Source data
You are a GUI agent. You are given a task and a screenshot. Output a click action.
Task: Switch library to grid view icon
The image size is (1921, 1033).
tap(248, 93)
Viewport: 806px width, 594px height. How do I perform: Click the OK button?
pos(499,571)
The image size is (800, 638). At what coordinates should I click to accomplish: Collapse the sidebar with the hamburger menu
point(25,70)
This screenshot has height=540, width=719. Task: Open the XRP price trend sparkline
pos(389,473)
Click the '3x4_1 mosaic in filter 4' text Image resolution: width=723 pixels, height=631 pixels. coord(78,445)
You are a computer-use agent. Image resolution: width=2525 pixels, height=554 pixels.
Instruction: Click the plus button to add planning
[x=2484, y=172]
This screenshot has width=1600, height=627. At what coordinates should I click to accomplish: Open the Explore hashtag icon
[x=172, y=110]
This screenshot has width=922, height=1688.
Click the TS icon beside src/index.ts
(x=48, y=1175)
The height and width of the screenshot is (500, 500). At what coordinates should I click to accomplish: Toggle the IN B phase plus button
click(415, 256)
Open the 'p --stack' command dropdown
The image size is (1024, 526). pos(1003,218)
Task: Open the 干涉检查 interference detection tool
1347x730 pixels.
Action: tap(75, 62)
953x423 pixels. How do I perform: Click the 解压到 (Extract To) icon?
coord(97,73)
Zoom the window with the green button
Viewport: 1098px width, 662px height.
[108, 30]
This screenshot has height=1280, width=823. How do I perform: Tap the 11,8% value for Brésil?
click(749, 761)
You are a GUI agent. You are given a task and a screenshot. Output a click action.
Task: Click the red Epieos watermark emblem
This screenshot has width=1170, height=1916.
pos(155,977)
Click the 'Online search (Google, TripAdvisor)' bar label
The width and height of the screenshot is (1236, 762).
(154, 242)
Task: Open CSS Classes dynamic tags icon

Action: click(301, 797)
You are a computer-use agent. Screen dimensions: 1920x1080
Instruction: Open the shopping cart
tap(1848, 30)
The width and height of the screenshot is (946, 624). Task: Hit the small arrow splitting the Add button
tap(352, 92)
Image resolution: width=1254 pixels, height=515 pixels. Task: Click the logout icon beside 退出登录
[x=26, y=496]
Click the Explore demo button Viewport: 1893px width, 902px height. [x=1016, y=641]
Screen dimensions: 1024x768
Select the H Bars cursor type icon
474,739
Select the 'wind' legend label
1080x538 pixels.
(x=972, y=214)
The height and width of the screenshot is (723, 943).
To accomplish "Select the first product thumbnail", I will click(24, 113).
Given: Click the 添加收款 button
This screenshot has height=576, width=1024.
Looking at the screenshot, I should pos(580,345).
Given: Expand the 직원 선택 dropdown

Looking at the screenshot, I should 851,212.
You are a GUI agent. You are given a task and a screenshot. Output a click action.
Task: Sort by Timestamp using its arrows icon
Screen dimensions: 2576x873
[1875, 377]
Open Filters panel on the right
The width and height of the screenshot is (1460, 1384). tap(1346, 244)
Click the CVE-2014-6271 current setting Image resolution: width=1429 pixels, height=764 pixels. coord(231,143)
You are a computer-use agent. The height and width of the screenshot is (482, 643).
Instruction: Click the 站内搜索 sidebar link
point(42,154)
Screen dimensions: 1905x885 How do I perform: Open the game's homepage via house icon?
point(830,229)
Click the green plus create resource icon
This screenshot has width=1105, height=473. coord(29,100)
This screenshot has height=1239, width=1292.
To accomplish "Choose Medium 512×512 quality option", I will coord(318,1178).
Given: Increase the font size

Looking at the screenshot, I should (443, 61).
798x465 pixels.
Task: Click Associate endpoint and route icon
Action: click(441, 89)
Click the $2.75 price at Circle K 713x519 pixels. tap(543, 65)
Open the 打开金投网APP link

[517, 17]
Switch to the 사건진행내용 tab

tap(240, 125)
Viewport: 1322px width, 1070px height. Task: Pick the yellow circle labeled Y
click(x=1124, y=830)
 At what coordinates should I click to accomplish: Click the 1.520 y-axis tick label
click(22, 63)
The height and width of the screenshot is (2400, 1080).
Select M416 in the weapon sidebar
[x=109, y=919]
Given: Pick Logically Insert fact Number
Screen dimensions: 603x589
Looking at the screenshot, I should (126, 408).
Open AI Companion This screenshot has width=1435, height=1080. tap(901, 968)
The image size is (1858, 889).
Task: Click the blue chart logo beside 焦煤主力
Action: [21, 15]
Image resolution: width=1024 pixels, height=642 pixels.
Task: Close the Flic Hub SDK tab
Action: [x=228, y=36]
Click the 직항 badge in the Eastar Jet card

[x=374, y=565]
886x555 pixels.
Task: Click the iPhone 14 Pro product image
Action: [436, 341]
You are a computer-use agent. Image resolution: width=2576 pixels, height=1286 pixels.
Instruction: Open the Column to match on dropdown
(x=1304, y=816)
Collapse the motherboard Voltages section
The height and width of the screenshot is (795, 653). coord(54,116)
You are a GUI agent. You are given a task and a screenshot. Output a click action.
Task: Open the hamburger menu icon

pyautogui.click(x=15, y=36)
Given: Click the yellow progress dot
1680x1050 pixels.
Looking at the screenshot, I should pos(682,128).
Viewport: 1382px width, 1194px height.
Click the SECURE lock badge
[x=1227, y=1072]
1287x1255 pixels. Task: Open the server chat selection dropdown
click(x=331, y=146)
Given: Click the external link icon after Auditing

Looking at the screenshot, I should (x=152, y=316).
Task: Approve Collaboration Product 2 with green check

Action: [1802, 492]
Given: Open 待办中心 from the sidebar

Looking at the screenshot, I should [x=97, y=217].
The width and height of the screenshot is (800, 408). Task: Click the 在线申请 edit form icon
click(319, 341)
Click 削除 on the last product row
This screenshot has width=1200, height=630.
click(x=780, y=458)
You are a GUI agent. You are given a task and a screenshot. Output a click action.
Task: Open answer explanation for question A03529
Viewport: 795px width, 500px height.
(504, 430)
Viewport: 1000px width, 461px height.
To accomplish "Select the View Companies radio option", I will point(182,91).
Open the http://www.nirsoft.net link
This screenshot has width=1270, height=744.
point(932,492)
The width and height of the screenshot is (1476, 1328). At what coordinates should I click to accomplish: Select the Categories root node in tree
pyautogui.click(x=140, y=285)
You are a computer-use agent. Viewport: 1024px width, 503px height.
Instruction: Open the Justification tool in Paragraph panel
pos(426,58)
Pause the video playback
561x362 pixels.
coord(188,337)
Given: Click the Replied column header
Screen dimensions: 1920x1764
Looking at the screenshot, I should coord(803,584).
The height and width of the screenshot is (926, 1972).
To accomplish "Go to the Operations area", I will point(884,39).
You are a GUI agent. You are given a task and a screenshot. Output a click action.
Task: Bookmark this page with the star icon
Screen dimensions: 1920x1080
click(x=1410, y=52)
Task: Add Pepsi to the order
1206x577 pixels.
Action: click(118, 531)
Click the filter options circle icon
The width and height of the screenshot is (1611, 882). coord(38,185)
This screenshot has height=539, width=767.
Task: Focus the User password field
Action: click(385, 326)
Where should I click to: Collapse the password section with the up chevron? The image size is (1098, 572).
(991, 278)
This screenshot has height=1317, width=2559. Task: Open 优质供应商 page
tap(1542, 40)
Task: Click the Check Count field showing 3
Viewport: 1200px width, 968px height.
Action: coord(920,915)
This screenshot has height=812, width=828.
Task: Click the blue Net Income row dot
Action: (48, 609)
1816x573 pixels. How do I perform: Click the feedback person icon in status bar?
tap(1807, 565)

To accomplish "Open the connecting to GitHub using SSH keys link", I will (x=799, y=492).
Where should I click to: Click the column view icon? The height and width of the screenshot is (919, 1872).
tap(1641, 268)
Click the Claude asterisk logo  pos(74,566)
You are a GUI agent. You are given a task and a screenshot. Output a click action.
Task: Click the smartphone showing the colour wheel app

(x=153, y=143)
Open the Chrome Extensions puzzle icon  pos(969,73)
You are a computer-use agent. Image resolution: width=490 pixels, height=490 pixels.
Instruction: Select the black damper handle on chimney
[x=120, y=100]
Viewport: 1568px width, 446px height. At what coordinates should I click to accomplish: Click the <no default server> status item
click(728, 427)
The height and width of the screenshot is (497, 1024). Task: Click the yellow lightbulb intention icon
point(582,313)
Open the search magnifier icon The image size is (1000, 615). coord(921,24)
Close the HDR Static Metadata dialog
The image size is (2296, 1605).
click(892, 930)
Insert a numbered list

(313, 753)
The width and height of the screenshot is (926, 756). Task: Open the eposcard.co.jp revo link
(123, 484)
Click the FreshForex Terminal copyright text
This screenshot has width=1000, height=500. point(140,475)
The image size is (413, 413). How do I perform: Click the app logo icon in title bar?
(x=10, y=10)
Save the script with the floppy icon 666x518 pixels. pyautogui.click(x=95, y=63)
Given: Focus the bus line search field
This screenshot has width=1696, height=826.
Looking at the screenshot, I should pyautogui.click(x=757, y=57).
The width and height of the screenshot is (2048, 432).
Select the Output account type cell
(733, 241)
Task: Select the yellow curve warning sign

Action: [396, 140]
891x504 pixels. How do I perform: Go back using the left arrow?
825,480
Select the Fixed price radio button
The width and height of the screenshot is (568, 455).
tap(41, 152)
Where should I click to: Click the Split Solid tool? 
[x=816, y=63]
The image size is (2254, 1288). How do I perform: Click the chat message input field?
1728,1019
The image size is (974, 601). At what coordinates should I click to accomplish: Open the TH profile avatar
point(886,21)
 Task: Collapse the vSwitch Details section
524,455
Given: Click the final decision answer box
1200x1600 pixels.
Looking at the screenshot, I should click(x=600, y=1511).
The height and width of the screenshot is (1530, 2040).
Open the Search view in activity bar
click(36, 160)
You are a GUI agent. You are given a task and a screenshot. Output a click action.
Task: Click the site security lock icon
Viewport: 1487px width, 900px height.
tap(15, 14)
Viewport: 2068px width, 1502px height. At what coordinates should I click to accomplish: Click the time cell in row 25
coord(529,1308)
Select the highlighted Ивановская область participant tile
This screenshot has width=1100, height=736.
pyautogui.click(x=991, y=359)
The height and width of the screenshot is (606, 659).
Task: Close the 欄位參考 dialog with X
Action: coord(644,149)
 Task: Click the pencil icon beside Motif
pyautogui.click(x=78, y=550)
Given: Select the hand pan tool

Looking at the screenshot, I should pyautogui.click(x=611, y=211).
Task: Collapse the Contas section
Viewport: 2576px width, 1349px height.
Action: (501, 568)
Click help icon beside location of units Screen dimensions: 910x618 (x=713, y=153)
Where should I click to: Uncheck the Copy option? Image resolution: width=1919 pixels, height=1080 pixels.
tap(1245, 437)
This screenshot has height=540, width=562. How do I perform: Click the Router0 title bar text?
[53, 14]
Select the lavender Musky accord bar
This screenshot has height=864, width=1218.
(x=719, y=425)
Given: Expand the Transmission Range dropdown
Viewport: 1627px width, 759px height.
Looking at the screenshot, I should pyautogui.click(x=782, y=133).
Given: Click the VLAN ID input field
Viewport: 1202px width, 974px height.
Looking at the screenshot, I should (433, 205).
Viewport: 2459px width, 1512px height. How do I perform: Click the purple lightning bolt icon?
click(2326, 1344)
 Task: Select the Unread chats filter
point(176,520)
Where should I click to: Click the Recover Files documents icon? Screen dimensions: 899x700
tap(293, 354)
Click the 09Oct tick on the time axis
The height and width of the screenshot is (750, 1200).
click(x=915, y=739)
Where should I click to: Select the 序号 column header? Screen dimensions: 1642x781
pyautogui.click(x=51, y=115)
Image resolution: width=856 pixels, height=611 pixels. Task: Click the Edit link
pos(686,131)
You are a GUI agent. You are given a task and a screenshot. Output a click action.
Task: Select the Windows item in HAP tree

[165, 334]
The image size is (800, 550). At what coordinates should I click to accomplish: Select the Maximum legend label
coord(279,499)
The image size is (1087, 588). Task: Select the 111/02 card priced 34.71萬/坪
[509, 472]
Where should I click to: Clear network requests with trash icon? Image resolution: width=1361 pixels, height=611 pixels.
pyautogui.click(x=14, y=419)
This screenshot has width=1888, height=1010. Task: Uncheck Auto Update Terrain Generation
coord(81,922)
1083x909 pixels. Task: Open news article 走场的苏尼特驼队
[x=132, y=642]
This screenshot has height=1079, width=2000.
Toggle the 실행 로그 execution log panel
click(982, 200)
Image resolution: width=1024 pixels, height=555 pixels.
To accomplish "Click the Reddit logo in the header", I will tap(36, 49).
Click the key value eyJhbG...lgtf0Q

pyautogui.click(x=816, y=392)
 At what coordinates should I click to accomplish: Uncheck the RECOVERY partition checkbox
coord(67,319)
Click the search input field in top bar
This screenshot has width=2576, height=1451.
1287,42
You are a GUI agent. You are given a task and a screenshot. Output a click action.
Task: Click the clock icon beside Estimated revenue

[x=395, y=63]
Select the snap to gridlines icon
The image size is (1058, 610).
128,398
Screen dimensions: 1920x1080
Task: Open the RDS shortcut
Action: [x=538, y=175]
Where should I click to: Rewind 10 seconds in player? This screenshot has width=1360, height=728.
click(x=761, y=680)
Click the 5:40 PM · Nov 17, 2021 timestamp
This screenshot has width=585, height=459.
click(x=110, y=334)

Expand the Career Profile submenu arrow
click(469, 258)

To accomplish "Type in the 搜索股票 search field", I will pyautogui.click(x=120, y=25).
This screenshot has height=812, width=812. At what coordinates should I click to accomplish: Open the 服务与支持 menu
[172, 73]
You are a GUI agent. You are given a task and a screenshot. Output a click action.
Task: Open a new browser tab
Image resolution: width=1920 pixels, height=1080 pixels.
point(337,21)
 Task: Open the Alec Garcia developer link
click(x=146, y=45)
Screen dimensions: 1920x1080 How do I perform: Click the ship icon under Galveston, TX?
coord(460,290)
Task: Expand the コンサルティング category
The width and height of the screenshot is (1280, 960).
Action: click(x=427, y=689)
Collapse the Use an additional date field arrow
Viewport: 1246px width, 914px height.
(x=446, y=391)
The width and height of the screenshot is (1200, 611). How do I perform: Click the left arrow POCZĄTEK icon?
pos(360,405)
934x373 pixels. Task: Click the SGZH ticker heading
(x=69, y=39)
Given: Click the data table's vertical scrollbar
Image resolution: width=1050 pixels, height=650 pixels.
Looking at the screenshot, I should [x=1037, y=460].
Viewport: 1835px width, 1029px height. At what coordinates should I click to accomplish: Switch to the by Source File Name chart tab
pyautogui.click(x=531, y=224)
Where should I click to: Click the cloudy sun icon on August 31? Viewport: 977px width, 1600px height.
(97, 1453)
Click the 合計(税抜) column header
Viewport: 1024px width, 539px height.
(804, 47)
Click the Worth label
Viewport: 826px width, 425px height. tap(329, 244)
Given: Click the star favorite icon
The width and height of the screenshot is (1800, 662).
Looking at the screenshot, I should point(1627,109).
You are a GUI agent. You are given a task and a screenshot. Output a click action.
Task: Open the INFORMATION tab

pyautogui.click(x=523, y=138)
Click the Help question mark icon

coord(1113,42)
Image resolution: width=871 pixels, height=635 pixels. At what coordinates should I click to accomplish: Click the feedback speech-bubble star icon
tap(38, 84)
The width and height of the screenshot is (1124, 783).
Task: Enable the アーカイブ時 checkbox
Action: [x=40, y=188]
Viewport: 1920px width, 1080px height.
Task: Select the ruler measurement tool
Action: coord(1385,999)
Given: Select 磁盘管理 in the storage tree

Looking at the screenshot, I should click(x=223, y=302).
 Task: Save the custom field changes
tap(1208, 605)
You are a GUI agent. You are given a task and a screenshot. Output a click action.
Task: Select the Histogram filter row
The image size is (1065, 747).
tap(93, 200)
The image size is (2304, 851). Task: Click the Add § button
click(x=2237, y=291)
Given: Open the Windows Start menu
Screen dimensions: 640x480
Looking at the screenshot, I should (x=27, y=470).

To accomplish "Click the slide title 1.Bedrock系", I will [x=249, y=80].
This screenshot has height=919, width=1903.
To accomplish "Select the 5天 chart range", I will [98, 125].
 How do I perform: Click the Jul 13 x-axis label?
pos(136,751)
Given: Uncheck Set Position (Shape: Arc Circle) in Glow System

● Problem
Recast everything from the line containing "Viewport: 1568px width, 446px" down to the line containing "point(582,313)" as a two-column CSV with the headers text and answer. Put each text and the answer that follows it on one row, quote both fields, and replace any line breaks with spaces.

● Correct response
text,answer
"Viewport: 1568px width, 446px height. At what coordinates should I click to accomplish: Click the <no default server> status item","click(728, 427)"
"The height and width of the screenshot is (497, 1024). Task: Click the yellow lightbulb intention icon","point(582,313)"